How the Databases are Ruining the Book Business


This will not be the usual plaintive wail you have seen other places about the Big Bad Databases. I like the databases. For the most part they make my job of locating good books easier. But there is also a downside, and that downside is represented by IGFs- Ignorant Greedy Fucks.

A quick story will illustrate. Last year I was buying books from one of my usual private sources, an ex-antiques dealer selling off her library. The last book she brought she laid proudly in front of me and proclaimed- "I'll bet you don't know what this is worth!"

I looked at the book, an uncommon and good silver title, and said "As a matter of fact I do, because I just sold a copy. $750."

"No, No," she said smiling. "It's worth $5000!"

"Um, no," I said, frowning, "it's not."

Upon returning to the office I found the source of the problem- a copy listed on a major database for $5000. Now let's get real- I have been selling books in the very specialized field of the decorative arts for 25 years. We deal with major collectors, dealers and institutions. I know and monitor the other specialists in my field. That book was worth $750.

Yet one ignorant idiot, with pretensions of grandeur almost spoiled my opportunity to buy a saleable book at a fair price (fortunately my seller had faith in me, and I got the book).

But the plague continues. Just today I got a want-match on an out of print 1990s furniture book which is, possibly, on a good day, with a tailwind, worth $1000, and the price was $4500. I've sold 17th century decorative arts books for that price.

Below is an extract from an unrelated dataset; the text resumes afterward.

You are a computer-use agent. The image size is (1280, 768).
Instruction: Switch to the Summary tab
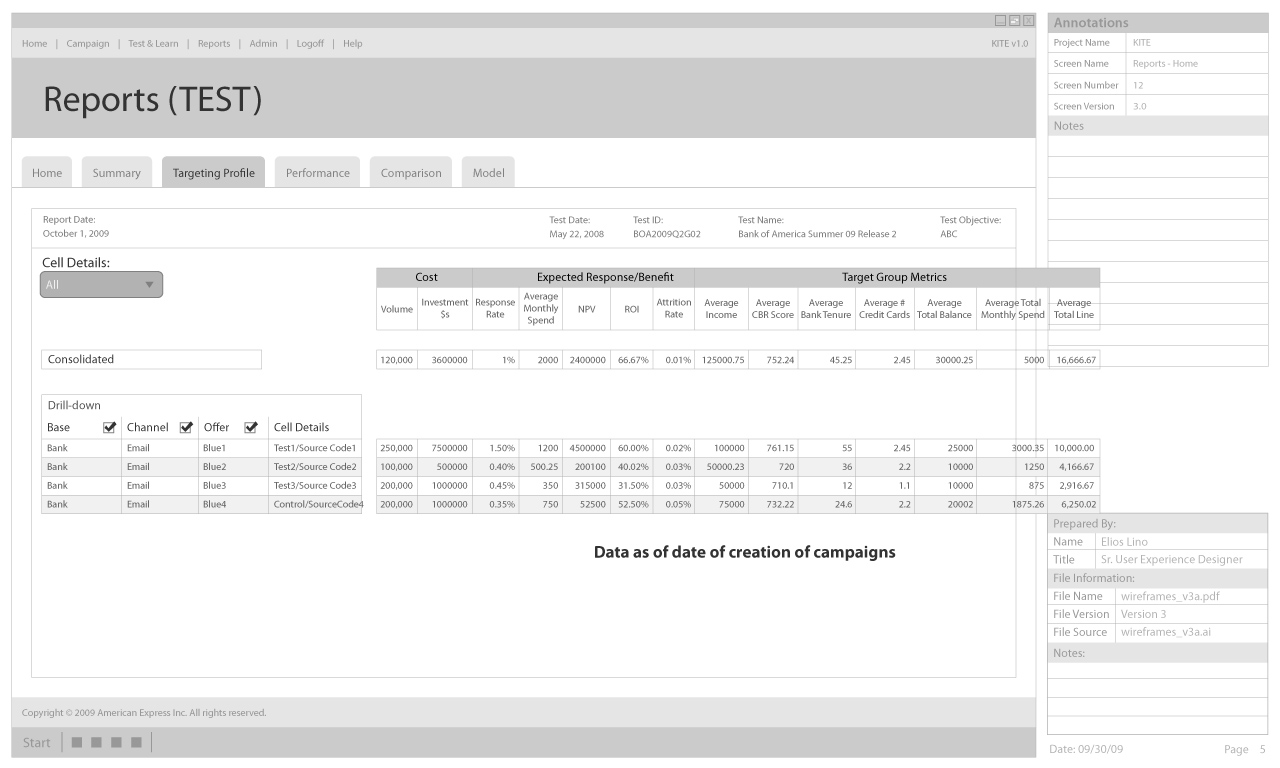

That's all fine and well- it's a free country after all, except that other dealers use the databases to price. How much do you want to bet that a new copy comes up tomorrow for $3000, that dealer also being ignorant, and thinking to undercut the current price? I love dealers undercutting other dealers prices, except where the original price was hatched in a crack dream. And not long in the future I will have that price quoted to me by a collector looking to sell.

What can be done? Not a damn thing that I can see. There have always been dealers, like this one, who simply add an extra digit to the highest number they can think of. The problem is that, with the internet, everyone else takes their cue from those fantasy prices. The other ethical problem is what if someone actually pays that price? I know, I know, a "fair price" is determined by a willing seller and informed buyer, but the key here is "informed". Everyone in the book business knows that many buyers are not informed. A certain Ebay seller has made a fortune taking advantage of uniformed and deep-pocketed buyers. Does that make it right? The greedy preying on the ignorant?

I dunno.

But it's a problem.

What's Veronica Lake have to do with all this? Nothing, I'm just a fan, and they were talking about her on Biblio the other day.

3 comments:

catalyst said...

Uniformed buyers? Naahhh, I never sell anything to anyone wearing a uniform.

But seriously, Colonel, dealing with those people who have that "rare and expensive book" which they're just willing to part with for you only is one thing I don't miss about having an open bookstore anymore.

Phoebe Fay said...

Someday, somehow, Veronica Lake will make it all okay.

Until then... it simply is a very fucked up world.

CKW said...

I have one book that doesn't even come close to rare. The complete far side collection, first printing. I love those books. Best stuff ever written.

Ya know if you read it backwards it reads like shakespear

or a john denver song depending on your mood.